Cardinal Schönborn and others now wish to prove God’s actions by subverting science through the Intelligent Design movement – nature is too perfect to arise by Neo-Darwinian processes and consequently, proves the existence of a designer, God. Combining science and religion is dangerous, because science relies on observation and religion relies on faith. God’s existence cannot be scientifically proven, because God cannot be measured; individuals must personally accept God’s existence on faith. Intelligent Design resurrects the antiquated notion of biology as natural theology. Biology is the essence of our material existence during our brief sojourn on earth, whereas theology addresses our spiritual existence that is not part of the material world.

--

**EXERCISES:**
1: Print the passage on Intelligent Design between "Cardinal Schönborn and" and "the material world.", inclusive.
2: Answer these questions from the passage on Intelligent Design.
(a) What does science rely on, and what does religion rely on?
(b) Why can God's existence not be scientifically proven?
(c) What antiquated notion does Intelligent Design resurrect?

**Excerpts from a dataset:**

--

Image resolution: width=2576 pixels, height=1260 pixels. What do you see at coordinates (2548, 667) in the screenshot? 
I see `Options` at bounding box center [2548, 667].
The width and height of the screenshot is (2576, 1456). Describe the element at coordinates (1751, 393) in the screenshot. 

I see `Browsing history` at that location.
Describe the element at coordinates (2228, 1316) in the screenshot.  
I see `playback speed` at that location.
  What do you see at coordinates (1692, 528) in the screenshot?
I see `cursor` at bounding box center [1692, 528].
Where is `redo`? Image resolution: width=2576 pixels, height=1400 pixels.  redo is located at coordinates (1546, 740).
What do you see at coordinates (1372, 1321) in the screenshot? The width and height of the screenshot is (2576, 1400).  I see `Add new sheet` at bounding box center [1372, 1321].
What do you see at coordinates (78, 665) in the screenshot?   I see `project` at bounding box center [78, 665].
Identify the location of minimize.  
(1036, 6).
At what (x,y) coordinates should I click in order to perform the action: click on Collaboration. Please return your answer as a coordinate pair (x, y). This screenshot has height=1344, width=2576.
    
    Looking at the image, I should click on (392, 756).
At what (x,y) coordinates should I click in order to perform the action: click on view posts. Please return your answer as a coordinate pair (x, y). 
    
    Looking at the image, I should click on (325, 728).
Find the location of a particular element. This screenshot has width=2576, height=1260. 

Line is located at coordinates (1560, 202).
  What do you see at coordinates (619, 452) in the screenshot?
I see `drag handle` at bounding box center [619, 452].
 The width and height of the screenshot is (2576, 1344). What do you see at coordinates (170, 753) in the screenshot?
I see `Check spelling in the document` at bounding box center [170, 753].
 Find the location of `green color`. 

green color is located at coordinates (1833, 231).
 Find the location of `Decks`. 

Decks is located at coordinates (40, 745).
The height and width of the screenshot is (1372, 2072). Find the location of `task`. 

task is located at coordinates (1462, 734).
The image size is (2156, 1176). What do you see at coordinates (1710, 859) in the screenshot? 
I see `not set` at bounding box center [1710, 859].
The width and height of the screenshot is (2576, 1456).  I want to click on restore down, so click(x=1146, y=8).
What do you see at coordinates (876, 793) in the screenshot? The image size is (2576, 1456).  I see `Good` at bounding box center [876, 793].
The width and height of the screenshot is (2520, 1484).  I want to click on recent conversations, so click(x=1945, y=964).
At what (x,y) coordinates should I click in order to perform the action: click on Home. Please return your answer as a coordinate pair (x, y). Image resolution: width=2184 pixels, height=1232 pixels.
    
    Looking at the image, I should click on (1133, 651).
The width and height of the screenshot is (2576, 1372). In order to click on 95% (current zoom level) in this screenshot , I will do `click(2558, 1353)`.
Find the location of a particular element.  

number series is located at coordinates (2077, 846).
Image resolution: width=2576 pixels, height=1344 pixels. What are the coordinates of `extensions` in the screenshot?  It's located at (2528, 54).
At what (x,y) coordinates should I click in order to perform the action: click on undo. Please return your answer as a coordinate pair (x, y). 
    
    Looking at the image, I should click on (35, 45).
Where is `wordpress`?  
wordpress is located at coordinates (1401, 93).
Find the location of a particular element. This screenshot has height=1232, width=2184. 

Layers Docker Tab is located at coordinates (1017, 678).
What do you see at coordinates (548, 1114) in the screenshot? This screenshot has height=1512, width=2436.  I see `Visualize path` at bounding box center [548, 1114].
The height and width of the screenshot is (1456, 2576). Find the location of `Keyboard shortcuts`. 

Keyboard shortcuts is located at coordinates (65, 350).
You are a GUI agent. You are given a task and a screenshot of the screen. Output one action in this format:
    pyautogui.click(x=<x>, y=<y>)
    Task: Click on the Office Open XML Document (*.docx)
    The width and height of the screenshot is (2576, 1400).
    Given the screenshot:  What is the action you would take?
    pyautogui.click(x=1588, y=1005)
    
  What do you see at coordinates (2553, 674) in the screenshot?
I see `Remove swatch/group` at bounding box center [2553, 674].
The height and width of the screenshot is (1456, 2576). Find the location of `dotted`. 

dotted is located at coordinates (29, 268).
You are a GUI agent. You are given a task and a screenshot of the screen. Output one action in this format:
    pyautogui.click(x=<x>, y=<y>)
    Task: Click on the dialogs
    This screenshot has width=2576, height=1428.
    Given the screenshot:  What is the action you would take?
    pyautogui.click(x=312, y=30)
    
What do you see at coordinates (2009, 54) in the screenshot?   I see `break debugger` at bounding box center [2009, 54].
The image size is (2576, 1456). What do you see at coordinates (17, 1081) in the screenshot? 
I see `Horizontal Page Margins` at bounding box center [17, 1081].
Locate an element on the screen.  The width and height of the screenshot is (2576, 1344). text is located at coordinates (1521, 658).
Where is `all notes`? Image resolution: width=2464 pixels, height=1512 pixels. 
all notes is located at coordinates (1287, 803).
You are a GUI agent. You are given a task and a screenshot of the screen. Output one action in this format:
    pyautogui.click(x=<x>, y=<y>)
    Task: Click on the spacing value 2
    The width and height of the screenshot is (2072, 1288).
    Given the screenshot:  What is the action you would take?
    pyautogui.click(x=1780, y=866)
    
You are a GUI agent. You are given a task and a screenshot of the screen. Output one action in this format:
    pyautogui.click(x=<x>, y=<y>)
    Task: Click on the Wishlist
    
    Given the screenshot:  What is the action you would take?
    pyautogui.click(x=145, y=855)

--

**YOUR WRITTEN ANSWERS:**
1:
Cardinal Schönborn and others now wish to prove God’s actions by subverting science through the Intelligent Design movement – nature is too perfect to arise by Neo-Darwinian processes and consequently, proves the existence of a designer, God. Combining science and religion is dangerous, because science relies on observation and religion relies on faith. God’s existence cannot be scientifically proven, because God cannot be measured; individuals must personally accept God’s existence on faith. Intelligent Design resurrects the antiquated notion of biology as natural theology. Biology is the essence of our material existence during our brief sojourn on earth, whereas theology addresses our spiritual existence that is not part of the material world.

2:
(a) Science relies on observation, and religion relies on faith.
(b) God cannot be measured.
(c) It resurrects the notion of biology as natural theology.